> Parts of the exercise:
1 - Reproduce everything in the article on 1918–19 pandemic influenza in Prussia from "The present findings" down to "effective non-pharmaceutical interventions." without changing a word.
2 - Carry on the article about 1918–19 pandemic influenza in Prussia, picking up right after its final sentence.

> Text provided:
● ● ●
Time variations in the transmissibility of pandemic influenza in Prussia, Germany, from 1918–19
© Nishiura; licensee BioMed Central Ltd. 2007
Received: 23 April 2007
Accepted: 04 June 2007
Published: 04 June 2007
Time variations in transmission potential have rarely been examined with regard to pandemic influenza. This paper reanalyzes the temporal distribution of pandemic influenza in Prussia, Germany, from 1918–19 using the daily numbers of deaths, which totaled 8911 from 29 September 1918 to 1 February 1919, and the distribution of the time delay from onset to death in order to estimate the effective reproduction number, Rt, defined as the actual average number of secondary cases per primary case at a given time.
A discrete-time branching process was applied to back-calculated incidence data, assuming three different serial intervals (i.e. 1, 3 and 5 days). The estimated reproduction numbers exhibited a clear association between the estimates and choice of serial interval; i.e. the longer the assumed serial interval, the higher the reproduction number. Moreover, the estimated reproduction numbers did not decline monotonically with time, indicating that the patterns of secondary transmission varied with time. These tendencies are consistent with the differences in estimates of the reproduction number of pandemic influenza in recent studies; high estimates probably originate from a long serial interval and a model assumption about transmission rate that takes no account of time variation and is applied to the entire epidemic curve.
The present findings suggest that in order to offer robust assessments it is critically important to clarify in detail the natural history of a disease (e.g. including the serial interval) as well as heterogeneous patterns of transmission. In addition, given that human contact behavior probably influences transmissibility, individual countermeasures (e.g. household quarantine and mask-wearing) need to be explored to construct effective non-pharmaceutical interventions.
In the history of human influenza, Spanish flu (1918–20), caused by influenza A virus (H1N1), has resulted in the biggest disaster to date. The disease is believed to have killed 20–100 million individuals worldwide, having a considerable impact on public health not only in the past but also in the present . Although the detailed mechanisms of its pathogenesis have yet to be clarified, pandemic influenza is characterized by severe pulmonary pathology due to the highly virulent nature of the viral strain and the host immune response against it . Even though future pandemic strains could potentially be different from that of Spanish flu, the threat of recent avian influenza epidemics is causing widespread public concern. In order to plan effective countermeasures against a probable future pandemic, a comprehensive understanding of the epidemiology of Spanish flu is crucial in offering insight into control strategies and clarifying what and how we should prepare for such an event at the community and individual level. Nevertheless, various epidemiological questions regarding the 1918–20 pandemic remain to be answered .
● ● ●
Source data:
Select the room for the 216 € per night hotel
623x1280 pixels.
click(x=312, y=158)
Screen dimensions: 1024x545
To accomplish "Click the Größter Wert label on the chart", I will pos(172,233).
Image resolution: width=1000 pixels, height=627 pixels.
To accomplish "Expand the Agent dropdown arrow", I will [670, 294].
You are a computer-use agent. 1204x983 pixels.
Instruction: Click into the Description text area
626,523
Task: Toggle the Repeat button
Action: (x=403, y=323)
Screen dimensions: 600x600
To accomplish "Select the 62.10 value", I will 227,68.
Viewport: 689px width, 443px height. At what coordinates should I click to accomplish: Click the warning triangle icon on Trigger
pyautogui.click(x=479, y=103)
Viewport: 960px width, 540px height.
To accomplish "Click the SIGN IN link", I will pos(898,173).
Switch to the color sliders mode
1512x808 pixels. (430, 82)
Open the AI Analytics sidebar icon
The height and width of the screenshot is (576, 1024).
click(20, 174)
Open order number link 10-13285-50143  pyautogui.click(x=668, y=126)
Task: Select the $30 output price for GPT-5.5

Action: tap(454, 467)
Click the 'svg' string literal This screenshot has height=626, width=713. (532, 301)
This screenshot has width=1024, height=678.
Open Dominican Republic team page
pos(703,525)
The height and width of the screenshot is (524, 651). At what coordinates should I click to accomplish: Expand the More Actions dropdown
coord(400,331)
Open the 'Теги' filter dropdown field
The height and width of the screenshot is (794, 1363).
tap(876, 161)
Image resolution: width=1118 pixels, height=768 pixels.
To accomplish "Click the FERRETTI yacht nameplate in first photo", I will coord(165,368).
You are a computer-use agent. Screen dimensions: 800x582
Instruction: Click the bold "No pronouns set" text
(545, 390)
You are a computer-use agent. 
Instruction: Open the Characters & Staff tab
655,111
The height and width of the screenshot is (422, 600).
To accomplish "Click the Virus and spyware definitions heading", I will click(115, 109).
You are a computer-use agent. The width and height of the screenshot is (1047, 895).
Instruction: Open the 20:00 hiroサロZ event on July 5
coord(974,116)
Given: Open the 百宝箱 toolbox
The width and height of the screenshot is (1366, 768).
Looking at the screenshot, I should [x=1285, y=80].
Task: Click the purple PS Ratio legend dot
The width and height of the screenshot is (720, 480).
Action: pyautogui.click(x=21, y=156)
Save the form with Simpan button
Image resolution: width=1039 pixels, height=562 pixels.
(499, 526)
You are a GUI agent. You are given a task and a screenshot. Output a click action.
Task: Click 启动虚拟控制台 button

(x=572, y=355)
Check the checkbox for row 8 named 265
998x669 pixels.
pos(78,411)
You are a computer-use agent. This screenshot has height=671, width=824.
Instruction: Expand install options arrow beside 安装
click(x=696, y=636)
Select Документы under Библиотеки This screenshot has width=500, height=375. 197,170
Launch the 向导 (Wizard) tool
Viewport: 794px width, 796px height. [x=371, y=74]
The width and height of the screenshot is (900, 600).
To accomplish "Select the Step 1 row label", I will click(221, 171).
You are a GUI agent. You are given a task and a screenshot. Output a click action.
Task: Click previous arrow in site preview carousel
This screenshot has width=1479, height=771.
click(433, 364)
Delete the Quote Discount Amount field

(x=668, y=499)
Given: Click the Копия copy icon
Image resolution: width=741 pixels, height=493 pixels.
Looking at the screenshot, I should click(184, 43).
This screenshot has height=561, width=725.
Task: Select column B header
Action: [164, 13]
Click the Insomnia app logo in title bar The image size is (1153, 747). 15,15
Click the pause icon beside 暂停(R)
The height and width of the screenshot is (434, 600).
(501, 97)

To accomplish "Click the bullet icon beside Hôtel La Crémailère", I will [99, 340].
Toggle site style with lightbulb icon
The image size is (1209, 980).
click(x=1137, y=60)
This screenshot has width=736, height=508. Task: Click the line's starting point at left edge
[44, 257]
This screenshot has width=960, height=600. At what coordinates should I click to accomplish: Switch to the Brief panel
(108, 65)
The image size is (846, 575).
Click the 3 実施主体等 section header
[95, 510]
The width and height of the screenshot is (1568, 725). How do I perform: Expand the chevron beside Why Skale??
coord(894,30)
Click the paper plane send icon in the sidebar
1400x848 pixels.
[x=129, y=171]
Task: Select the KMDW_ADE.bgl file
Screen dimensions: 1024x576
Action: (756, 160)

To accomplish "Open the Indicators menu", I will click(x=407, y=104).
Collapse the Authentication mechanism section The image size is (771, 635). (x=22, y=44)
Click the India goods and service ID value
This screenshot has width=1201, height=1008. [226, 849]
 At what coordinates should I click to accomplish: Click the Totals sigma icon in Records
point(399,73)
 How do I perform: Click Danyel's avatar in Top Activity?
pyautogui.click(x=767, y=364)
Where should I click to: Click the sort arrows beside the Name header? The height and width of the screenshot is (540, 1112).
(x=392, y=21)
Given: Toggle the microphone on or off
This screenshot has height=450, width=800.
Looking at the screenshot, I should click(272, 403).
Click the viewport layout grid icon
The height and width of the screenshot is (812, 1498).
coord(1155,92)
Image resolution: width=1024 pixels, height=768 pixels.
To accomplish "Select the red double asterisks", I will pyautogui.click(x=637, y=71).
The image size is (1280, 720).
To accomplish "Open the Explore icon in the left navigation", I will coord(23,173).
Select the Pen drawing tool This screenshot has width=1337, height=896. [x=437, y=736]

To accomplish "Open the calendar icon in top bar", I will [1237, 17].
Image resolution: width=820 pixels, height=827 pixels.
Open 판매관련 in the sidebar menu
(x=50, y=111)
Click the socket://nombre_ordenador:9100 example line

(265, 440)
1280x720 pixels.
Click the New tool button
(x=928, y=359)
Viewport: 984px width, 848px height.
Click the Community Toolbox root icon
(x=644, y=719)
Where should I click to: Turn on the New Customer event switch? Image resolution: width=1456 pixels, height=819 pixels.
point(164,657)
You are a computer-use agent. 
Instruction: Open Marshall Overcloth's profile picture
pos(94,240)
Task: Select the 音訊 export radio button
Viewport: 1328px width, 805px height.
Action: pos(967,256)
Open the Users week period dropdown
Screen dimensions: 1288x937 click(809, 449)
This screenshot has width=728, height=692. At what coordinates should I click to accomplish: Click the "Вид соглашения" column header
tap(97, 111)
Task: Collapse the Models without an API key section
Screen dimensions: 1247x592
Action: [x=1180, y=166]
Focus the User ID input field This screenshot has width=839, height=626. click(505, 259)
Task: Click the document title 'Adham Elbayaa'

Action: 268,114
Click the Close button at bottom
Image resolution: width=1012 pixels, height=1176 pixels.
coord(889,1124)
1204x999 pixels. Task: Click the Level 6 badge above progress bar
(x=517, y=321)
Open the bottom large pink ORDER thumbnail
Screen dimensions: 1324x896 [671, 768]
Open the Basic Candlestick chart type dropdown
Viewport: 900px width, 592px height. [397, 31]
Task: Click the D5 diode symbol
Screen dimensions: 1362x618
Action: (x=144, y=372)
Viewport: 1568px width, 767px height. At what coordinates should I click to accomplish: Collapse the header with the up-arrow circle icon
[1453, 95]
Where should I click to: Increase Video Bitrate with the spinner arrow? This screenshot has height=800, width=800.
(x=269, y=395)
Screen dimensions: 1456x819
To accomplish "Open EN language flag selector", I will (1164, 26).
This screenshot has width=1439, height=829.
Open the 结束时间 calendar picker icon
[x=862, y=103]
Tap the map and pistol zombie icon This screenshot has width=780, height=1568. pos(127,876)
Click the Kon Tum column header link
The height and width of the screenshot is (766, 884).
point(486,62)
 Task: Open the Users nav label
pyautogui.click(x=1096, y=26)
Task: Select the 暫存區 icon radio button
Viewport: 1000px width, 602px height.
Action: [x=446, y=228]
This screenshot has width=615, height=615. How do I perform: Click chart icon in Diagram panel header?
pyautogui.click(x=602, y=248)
● ● ●
> Answers for the exercise:
1 -
The present findings suggest that in order to offer robust assessments it is critically important to clarify in detail the natural history of a disease (e.g. including the serial interval) as well as heterogeneous patterns of transmission. In addition, given that human contact behavior probably influences transmissibility, individual countermeasures (e.g. household quarantine and mask-wearing) need to be explored to construct effective non-pharmaceutical interventions.

2 -
One use of historical epidemiological data is in quantification of the transmission potential of a pandemic strain, which can help determine the intensity of interventions required to control an epidemic. The most important summary measure of transmission potential is the basic reproduction number, R0, defined as the average number of secondary cases arising from the introduction of a single primary case into an otherwise fully susceptible population . For example, one of the best known uses of R0 is in determining the critical coverage of immunization required to eradicate a disease in a randomly mixing population, pc, which can be derived using R0: pc > 1-1/R0 . Moreover, knowing the R0 is a prerequisite for designing public health measures against a potential pandemic using simulation techniques. To date, the R0 of Spanish flu has been estimated using epidemiological records in the UK [6, 7], USA [8–10], Switzerland , Brazil  and New Zealand , all of which suggested slightly different estimates. Whereas studies in the US and UK proposed an R0 ranging from 1.5–2.0 [6, 7, 9], other studies indicated that it could be closer to or greater than 3 [8, 10–13]. In addition, an ecological modeling study proposed that the R0 of seasonal influenza is in the order of 20 , generating a great deal of controversy in its interpretation.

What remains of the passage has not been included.